Os organizadores da Olimpíada de Tóquio, em 2020, receberam um ultimato do Comitê Olímpico Internacional (COI) para que definam os detalhes da construção do novo Estádio Nacional, incluindo o financiamento da obra, depois de confirmarem que os custos da obra quase chegaram a duplicar.

Estadão Conteúdo

30 de junho de 2015 | 10h24

O presidente do COI, Thomas Bach, disse ao comando do comitê organizador para finalizar o planejamento antes de uma reunião do comitê olímpico no final de julho, disse, nesta terça-feira, Toshiaki Endo, o recém-nomeado ministro encarregado dos Jogos Olímpicos de Tóquio.

O governo japonês revelou na última segunda-feira que espera que os custos totais de construção do novo Estádio Nacional, também palco da Copa do Mundo de Rúgbi de 2019, subiram para US$ 2 bilhões (aproximadamente R$ 6,25 bilhões), acima da estimativa original de US$ 1,3 bilhão (R$ 4,1 bilhões). O governo municipal ainda negocia com o poder federal como os custos da obra serão divididos.
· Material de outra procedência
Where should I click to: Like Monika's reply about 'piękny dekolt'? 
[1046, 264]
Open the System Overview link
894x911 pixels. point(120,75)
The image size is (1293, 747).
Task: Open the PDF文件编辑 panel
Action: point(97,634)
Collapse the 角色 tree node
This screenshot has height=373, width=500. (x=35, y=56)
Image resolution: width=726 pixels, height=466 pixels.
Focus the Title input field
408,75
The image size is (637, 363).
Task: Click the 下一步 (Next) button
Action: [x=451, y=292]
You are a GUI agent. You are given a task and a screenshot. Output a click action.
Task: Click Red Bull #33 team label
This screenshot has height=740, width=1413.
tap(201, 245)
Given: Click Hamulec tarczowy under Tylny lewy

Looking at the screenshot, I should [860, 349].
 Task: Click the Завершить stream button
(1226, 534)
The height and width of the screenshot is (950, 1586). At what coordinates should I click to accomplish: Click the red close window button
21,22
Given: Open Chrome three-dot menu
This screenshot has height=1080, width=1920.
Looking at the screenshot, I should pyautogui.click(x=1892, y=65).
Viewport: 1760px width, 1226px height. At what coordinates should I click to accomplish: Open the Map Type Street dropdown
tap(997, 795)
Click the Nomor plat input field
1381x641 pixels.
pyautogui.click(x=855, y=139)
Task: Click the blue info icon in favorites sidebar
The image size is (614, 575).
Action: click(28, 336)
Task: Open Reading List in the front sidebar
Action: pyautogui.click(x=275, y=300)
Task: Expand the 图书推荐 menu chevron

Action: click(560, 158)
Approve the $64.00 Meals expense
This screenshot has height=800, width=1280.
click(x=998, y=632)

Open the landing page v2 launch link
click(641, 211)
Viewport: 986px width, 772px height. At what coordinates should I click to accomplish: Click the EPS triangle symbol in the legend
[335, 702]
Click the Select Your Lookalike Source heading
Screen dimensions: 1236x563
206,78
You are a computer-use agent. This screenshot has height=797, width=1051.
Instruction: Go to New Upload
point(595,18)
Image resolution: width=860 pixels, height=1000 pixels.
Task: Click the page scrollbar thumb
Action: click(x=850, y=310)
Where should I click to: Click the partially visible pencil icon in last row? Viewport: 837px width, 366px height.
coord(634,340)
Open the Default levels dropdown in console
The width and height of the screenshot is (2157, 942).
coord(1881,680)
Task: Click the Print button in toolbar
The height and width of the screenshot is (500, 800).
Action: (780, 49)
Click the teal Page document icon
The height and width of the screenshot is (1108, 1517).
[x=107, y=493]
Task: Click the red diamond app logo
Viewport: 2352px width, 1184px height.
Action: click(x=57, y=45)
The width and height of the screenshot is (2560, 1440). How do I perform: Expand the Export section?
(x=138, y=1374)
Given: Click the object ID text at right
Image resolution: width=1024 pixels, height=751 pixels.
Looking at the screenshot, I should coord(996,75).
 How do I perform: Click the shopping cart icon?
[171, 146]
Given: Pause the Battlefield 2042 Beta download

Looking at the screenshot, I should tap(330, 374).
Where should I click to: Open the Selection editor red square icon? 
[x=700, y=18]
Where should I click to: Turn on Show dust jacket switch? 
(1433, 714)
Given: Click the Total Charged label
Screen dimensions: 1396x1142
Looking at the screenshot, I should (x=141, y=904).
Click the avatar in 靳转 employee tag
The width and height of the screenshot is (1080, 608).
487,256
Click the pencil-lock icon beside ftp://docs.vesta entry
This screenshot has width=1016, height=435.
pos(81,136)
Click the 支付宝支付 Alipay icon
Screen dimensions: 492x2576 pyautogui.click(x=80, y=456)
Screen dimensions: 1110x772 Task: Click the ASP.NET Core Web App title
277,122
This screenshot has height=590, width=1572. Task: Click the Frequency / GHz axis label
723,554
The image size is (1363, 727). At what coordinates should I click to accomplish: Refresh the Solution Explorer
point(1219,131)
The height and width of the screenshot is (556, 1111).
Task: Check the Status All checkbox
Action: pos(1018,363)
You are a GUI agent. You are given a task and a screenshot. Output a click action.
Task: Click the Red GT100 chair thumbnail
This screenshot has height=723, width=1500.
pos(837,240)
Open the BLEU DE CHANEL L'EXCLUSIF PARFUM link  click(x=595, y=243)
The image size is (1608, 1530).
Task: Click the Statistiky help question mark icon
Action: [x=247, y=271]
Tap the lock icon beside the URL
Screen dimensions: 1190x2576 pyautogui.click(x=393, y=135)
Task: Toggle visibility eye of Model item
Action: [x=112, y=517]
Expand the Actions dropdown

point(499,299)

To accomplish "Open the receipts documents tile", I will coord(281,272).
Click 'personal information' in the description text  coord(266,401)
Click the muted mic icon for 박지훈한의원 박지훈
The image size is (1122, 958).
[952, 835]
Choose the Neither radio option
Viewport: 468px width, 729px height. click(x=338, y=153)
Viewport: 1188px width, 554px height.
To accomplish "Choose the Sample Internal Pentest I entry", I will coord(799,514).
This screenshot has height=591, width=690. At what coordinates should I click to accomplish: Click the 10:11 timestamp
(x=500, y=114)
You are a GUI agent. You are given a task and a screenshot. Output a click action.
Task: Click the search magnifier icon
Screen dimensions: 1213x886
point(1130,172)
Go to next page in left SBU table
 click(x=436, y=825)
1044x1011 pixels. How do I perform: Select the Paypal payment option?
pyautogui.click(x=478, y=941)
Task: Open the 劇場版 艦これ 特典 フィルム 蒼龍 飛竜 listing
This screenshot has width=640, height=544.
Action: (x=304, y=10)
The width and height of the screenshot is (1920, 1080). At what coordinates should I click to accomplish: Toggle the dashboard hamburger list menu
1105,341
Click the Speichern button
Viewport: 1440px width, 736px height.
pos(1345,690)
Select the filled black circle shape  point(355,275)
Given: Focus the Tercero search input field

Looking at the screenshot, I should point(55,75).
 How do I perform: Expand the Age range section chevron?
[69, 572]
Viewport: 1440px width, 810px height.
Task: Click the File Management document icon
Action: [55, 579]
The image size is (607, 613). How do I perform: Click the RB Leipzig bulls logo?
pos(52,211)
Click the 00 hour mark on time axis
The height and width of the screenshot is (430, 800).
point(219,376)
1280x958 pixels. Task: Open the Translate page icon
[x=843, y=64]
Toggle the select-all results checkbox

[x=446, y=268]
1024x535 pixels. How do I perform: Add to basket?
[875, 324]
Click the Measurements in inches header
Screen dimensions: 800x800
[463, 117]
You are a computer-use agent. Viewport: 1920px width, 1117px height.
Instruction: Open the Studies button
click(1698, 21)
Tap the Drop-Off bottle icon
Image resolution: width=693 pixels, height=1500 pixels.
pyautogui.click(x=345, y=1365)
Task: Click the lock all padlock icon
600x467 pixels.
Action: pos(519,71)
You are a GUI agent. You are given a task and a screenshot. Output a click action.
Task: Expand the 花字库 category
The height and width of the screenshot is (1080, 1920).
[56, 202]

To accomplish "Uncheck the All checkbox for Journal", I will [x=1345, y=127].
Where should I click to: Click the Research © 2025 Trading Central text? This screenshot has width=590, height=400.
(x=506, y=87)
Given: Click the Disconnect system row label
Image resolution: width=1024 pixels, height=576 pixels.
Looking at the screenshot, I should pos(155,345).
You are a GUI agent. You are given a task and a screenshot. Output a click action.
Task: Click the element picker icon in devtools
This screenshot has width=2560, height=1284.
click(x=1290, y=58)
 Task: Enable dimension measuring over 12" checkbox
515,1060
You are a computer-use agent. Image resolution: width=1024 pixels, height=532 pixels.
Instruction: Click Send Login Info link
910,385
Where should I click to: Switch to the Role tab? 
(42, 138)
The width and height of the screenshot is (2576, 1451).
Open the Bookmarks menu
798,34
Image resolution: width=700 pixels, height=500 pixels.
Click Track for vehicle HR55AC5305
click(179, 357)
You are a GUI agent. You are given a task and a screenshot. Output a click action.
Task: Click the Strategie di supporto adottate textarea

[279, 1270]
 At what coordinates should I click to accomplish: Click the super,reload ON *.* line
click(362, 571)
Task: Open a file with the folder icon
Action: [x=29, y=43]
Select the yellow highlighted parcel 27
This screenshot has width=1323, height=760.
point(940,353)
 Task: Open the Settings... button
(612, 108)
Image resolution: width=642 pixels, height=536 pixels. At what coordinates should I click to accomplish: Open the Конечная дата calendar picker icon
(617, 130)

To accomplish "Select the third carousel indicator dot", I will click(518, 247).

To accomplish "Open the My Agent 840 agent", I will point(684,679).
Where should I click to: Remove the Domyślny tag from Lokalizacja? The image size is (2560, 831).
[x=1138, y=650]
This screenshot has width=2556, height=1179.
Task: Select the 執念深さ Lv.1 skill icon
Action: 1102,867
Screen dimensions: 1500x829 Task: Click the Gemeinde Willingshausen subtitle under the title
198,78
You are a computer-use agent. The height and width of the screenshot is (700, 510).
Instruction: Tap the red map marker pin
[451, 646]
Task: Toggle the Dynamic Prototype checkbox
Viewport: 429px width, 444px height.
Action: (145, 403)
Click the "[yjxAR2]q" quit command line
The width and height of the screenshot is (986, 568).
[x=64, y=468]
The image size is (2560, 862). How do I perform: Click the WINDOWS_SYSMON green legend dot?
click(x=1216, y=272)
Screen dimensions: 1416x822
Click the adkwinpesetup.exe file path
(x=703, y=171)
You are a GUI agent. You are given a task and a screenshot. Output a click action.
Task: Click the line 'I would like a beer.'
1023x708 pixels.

Os organizadores da Olimpíada de Tóquio esperavam reduzir esses custos, mas a decisão de manter o projeto original da arquiteta iraquiana Zaha Hadid impediu essa possibilidade. Os dois arcos enormes no topo do estádio, um recurso que os críticos tem responsabilizado pela elevação nos custos de construção, continuarão a fazer parte do projeto.

Para cortar custos, dirigentes propuseram atrasar a construção do teto retrátil e tornar temporários 15 mil dos 80 mil assentos previstos para o estádio. As obras devem começar em outubro.